野田氏はこの男性の情報行動について、「通知によって情報を知るニュースが『平』、関心情報を楽に知るネットニュースが『快』にあり、『快』で偏りがちな情報バランスを『要』の新聞や雑誌で確認している」とコメント。「特に音声メディアでは、『みんながこのニュースについてどう感じているか』という意見・考えも『快』で同時に添えることで、ニュースへの理解を深めている」と解説する。

■「欲が生まれる『卵』」セレンディピティを担保する場としての「平」

さらに野田氏は、「平」に対する象徴的な行動として、先程登場した「バスケ&ドラマ好き」の47歳女性の例をふたたび紹介。女性いわく、「自分に持っていない視点を得るため、『平』が得られる状態にしておきたい」といい、「平」を「とりあえず情報の海の中に1回突っ込んでいく」一種のセレンディピティの場として意識しているという。 

女性は「『要』では明確に『これが欲しい』という欲求があるが、『平』にそうしたものは求めない」と語る一方、「後から『こんな面白い情報があったのか』という後悔もしたくない」とコメント。「熱に成長する可能性のある情報に広く触れておきたい」とし、「いわば『平』は『欲が生まれる卵』」と表現した。 

「快」ベースの情報生態系に求められる「助けて、壊さない」アプローチ

森永氏は、今回取り上げた「平要快熱」の情報環境を「ピクニックの丘」に例えて表現する。 

「『快』は、自分が作り上げた情報の丘。生活者はここに常駐し、楽しい気持ちでピクニックをしている。『平』は、丘の上から視野に入る情報の大平原。セレンディピティや、未来の『要快熱』の要素にもなりうる。ただし、情報量は圧倒的であるにも関わらず、最近は丘の上から見えるものだけ拾っている情報になりつつあるかもしれない。『要』は丘を下りて、必要に応じて向かう情報施設。わざわざ取りに行く情報と言える。『熱』は、気持ちの高まる木登りのようなモードと捉えてみてほしい」(森永氏)
━━━━━━━━
> _課題の内容_
情報との接し方を論じた文章から、「森永氏は、今回取り上げた「平」から「捉えてみてほしい」(森永氏)」までの部分を一字も変えずに書き出してください。 この後に続く行は参照しなくてかまいません。

> _記録データ_
━━━━━━━━
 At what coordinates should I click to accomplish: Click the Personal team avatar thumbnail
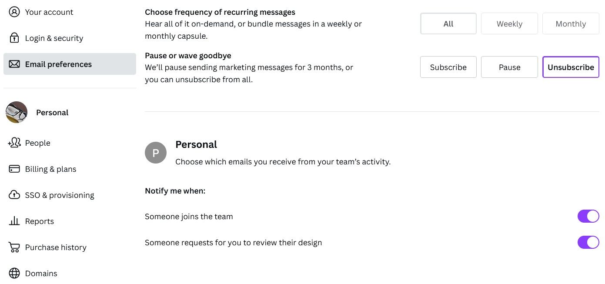[17, 112]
━━━━━━━━
> _この課題への回答_
森永氏は、今回取り上げた「平要快熱」の情報環境を「ピクニックの丘」に例えて表現する。 

「『快』は、自分が作り上げた情報の丘。生活者はここに常駐し、楽しい気持ちでピクニックをしている。『平』は、丘の上から視野に入る情報の大平原。セレンディピティや、未来の『要快熱』の要素にもなりうる。ただし、情報量は圧倒的であるにも関わらず、最近は丘の上から見えるものだけ拾っている情報になりつつあるかもしれない。『要』は丘を下りて、必要に応じて向かう情報施設。わざわざ取りに行く情報と言える。『熱』は、気持ちの高まる木登りのようなモードと捉えてみてほしい」(森永氏)